* [TASK GOAL] Write out each of the records below again word for word, leaving out the pictures.

• • • • •

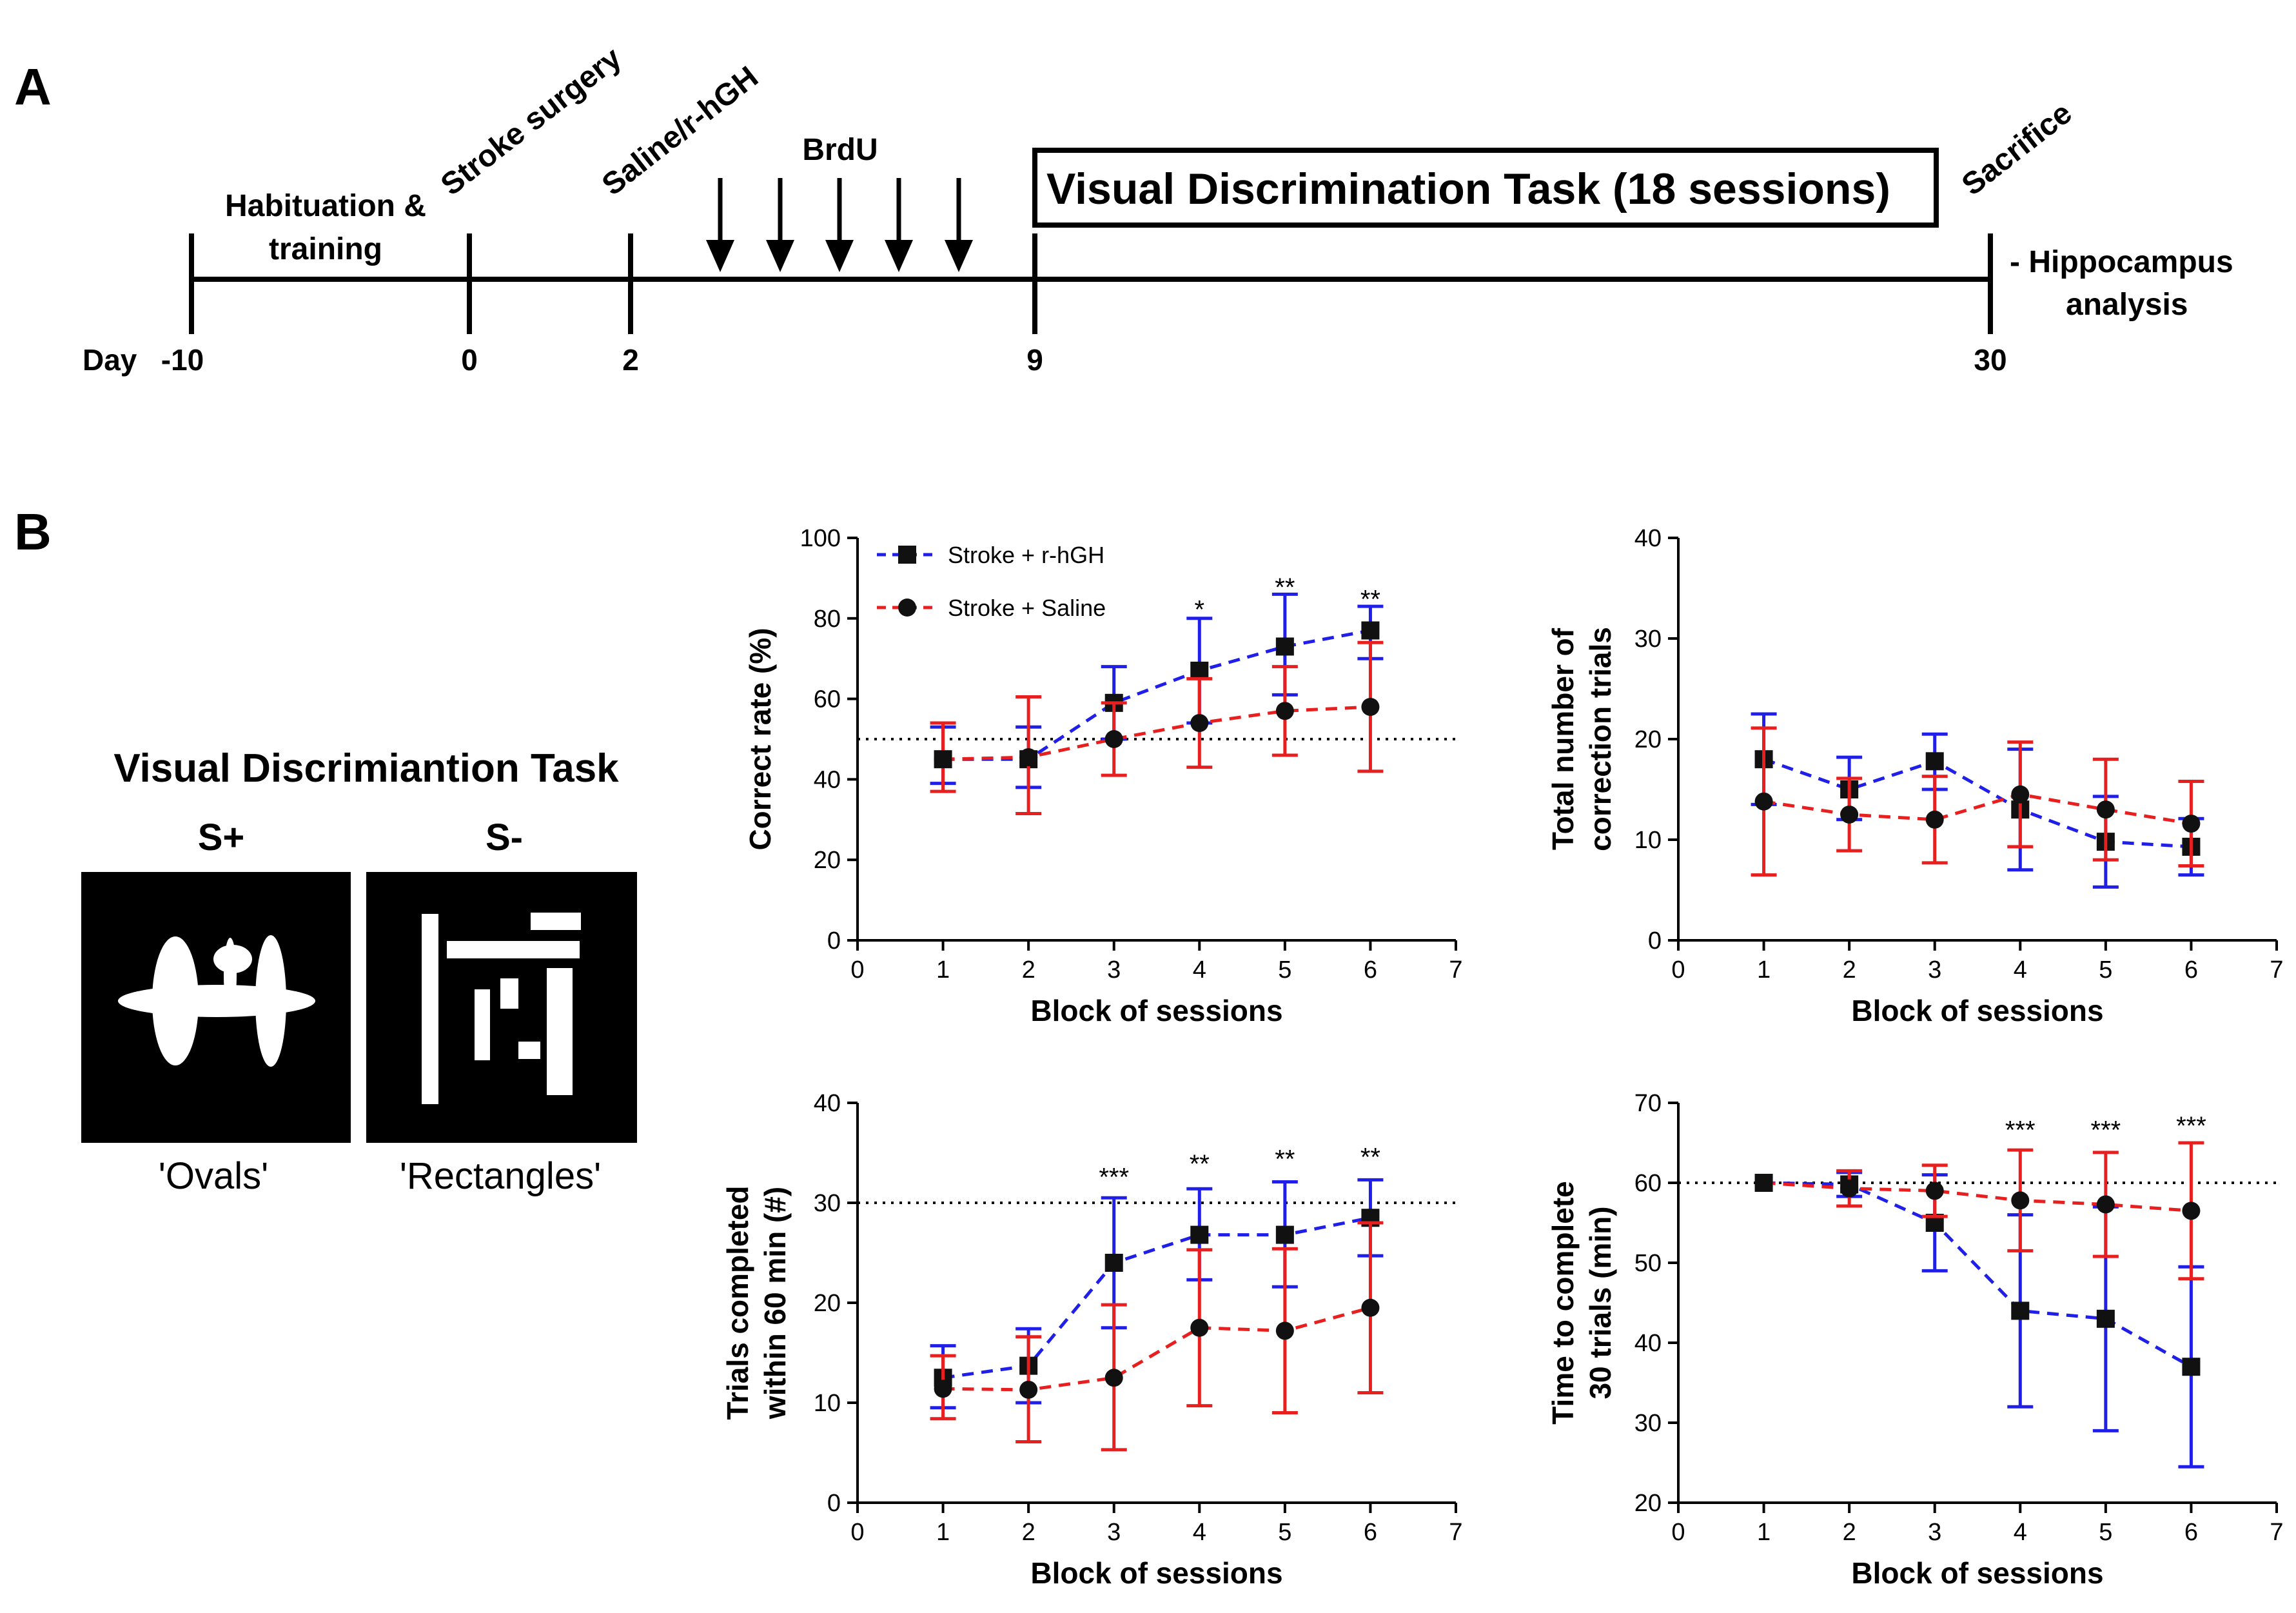 The width and height of the screenshot is (2296, 1613). Describe the element at coordinates (1648, 1264) in the screenshot. I see `y-tick-label: 50` at that location.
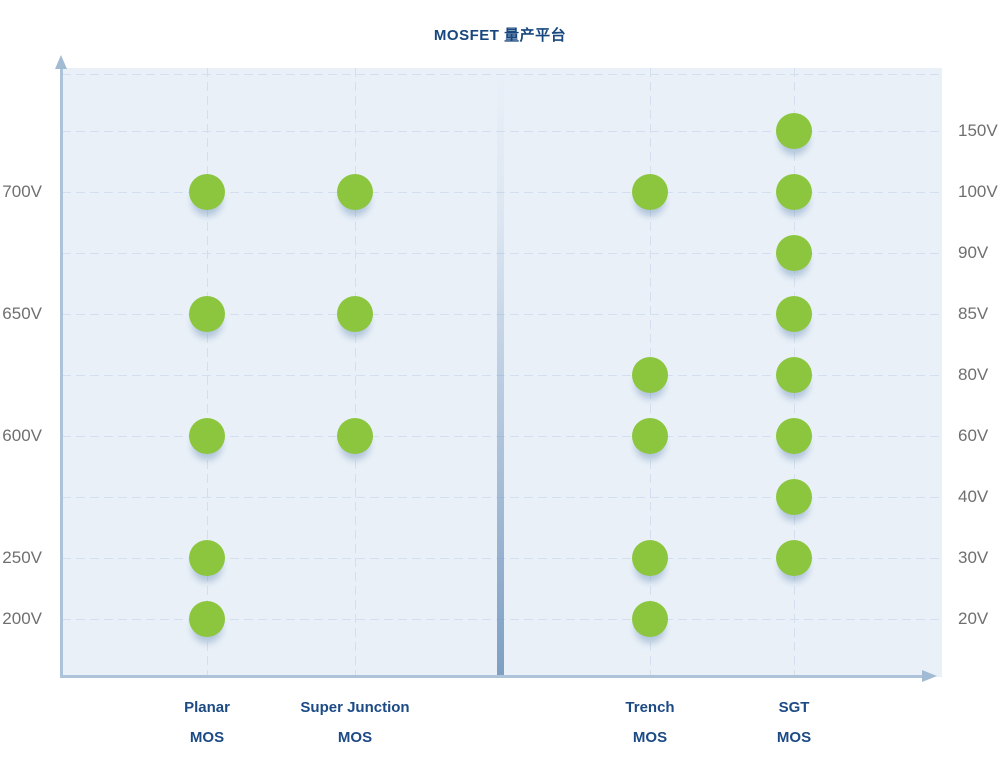 The width and height of the screenshot is (1000, 770). I want to click on y-axis-line, so click(62, 370).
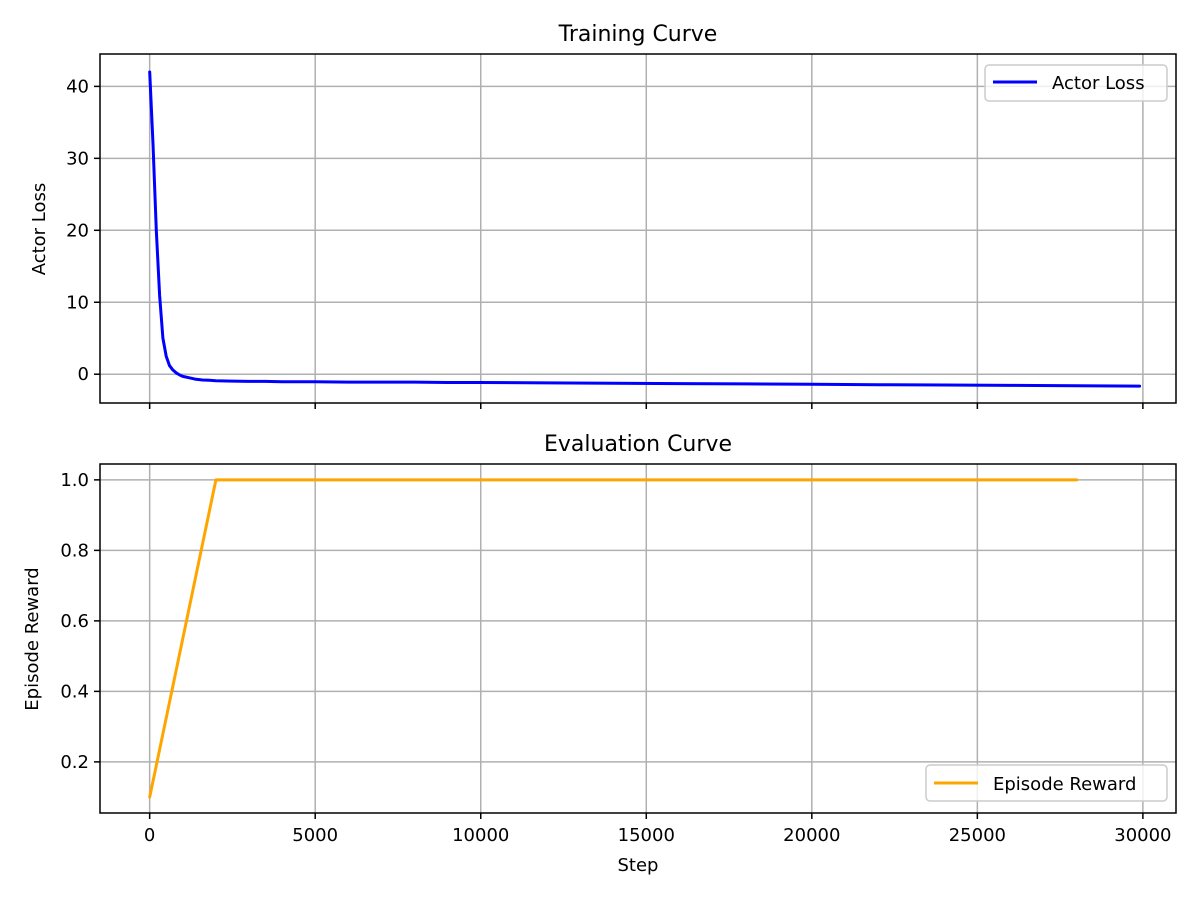  Describe the element at coordinates (150, 836) in the screenshot. I see `x-tick-label: 0` at that location.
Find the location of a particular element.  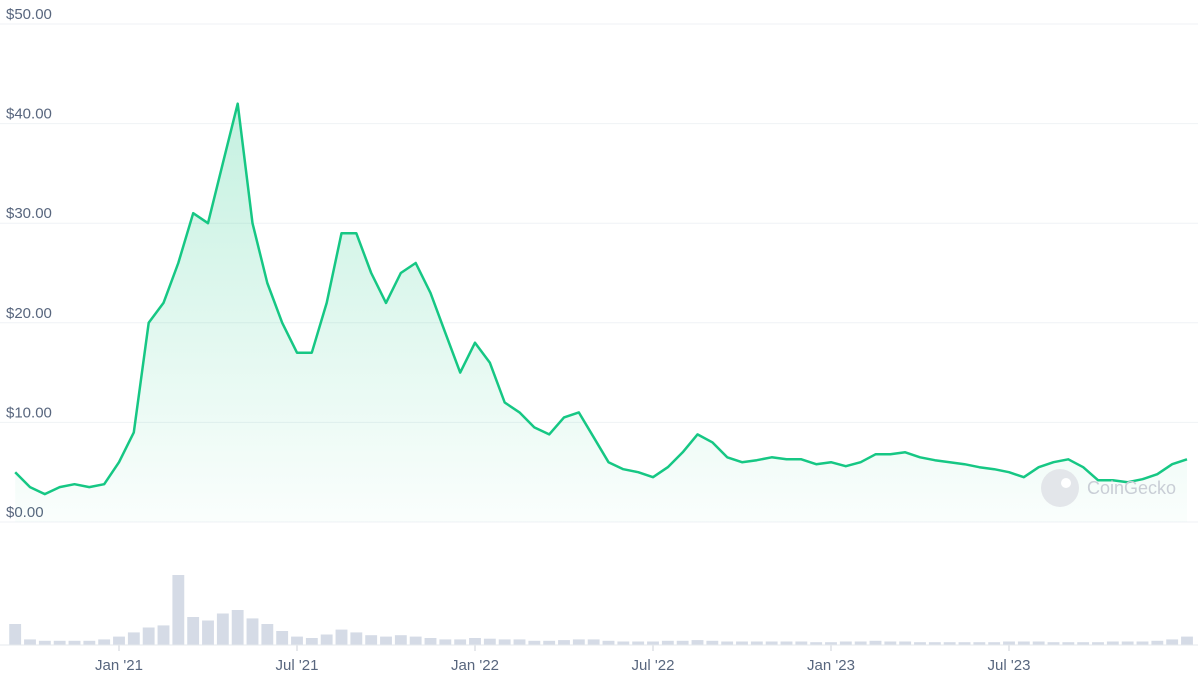

x-tick-label: Jul '21 is located at coordinates (298, 666).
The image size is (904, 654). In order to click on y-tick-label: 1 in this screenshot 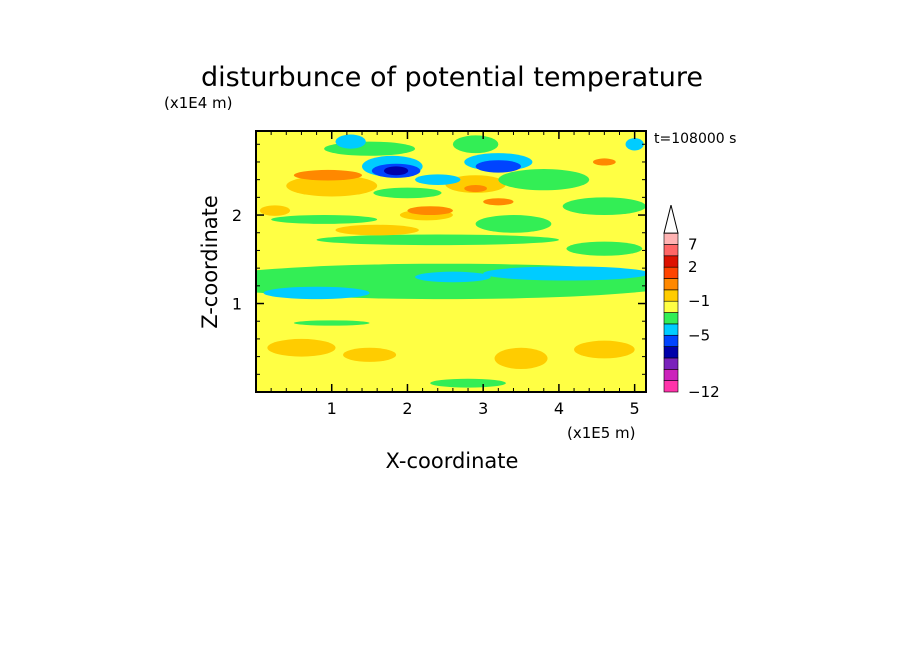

• • • • •

* [TASK SOLUTION]
 The width and height of the screenshot is (2296, 1613). Describe the element at coordinates (1648, 1264) in the screenshot. I see `y-tick-label: 50` at that location.
 The width and height of the screenshot is (1000, 770). I want to click on y-axis-line, so click(62, 370).
  Describe the element at coordinates (150, 836) in the screenshot. I see `x-tick-label: 0` at that location.
Find the location of a particular element.  

x-tick-label: Jul '21 is located at coordinates (298, 666).
The image size is (904, 654). In order to click on y-tick-label: 1 in this screenshot 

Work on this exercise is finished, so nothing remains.